No existing trail user benefits from this destruction. My only guess is that this is some bizarre, mishandled effort to improve the area’s
wheelchair accessibility. I could support that – but why destroy the existing asset for the majority of users when a separate wheelchair-accessible trail network is an option? UPDATE: I’ve seen some talk in the Facebook group referenced in a few paragraphs that this might be a way to lure more 5k trail races to Papago.
- Rumors of Starbucks and other silly money-grab theme parkization (my new word) of Papago Park have been around for quite awhile now. It seems the public heard about this for so long that they stopped believing it, and didn’t monitor the situation closely enough. Notice that the trail destruction happened during the summer months, when most cyclists switch to road biking or head up north to cooler climates. There’s also no news coverage, with this being the closest mention to the topic. There was no signage explaining anything or asking for input.
- I’m to blame. But so are you. So is every single mountain biker who may have known
about this, and didn’t expend all energy possible to organizing the people who use and love these trails. This speaks to a need for a far more organized and engaged cycling community. I’d also really like to know what the International Mountain Bicycling Association would say about the quality and sustainability of the new pseudotrails.
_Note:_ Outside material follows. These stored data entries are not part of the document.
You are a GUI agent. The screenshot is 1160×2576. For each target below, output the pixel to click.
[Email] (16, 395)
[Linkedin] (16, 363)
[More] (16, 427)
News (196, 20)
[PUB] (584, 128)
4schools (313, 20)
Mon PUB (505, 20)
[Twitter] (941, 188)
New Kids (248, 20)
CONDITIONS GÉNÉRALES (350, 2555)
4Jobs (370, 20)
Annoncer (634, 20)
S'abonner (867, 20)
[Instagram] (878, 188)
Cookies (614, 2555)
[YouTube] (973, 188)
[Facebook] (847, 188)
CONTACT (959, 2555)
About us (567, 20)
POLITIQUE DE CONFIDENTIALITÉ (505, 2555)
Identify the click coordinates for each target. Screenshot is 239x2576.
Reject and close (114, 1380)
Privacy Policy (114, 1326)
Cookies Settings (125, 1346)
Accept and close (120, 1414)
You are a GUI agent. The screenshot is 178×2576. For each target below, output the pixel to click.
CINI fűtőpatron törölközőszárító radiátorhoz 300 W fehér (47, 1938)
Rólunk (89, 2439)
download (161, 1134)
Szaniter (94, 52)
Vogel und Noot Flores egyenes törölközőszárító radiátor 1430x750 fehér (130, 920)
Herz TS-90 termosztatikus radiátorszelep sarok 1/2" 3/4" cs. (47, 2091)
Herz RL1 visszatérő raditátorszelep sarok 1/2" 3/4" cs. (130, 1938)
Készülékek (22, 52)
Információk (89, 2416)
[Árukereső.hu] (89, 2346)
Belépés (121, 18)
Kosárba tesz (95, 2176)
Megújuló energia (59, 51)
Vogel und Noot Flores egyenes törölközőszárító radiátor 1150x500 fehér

- It’s not too late. Seriously. A Facebook group has formed to mitigate the damage. And imagine if enough of us stand together and demand that Phoenix build new mountain bike specific trails. The business case is there if you look to the progressive thinking of McDowell Mountain Regional Park, which turned itself into a regional draw for cyclists by expanding its trail network. Then-Supervisor Rand Hubbell put McDowell Mountain Regional Park on the national mountain biking map – maybe someone equally intelligent at the city of Phoenix could do the same. Step One: Go find the people who hand-built the Fantasy Island North Singletrack and get them to work their magic at Papago. The result would be even better than the current – sorry, make that former – trails.
Let’s see how Phoenix handles this, and how it explains the lack of public notice. I’d also like to see how they analyzed the trail user groups to figure out whether this would actually benefit anyone.
Ray Stern from the Phoenix New Times is following this situation. Expect balanced, well-researched reporting from him. It’s what he does. And while it’s great to have bloggers and social media users squawking, it’s a huge benefit to haves someone with the time and resources to dig into city documents and present other sides of the story. Not to mention using those resources to right the situation.
Ray’s found that at least one off-road wheelchair user really digs the revamped trail. And some other disabled trail users do, too, judging from the social media conversations. Meanwhile, I think too many mountain bikers are howling “tear it out and make it the way it was” and polishing their pitchforks. I favor a solution that would create something unprecedented: A venue that includes a resource for off-road wheelchair users to have fun and maybe even compete (sign me up as a race volunteer and trailbuilder, already!) and integrates a purpose-built, mountain bike-specific singletrack network. Given FINS and its amazing trail design and execution, this is possible with a minimum of resources. The biggest challenge is finding the political will. And jeez, mountain bikers … stand with disabled trail users, FFS.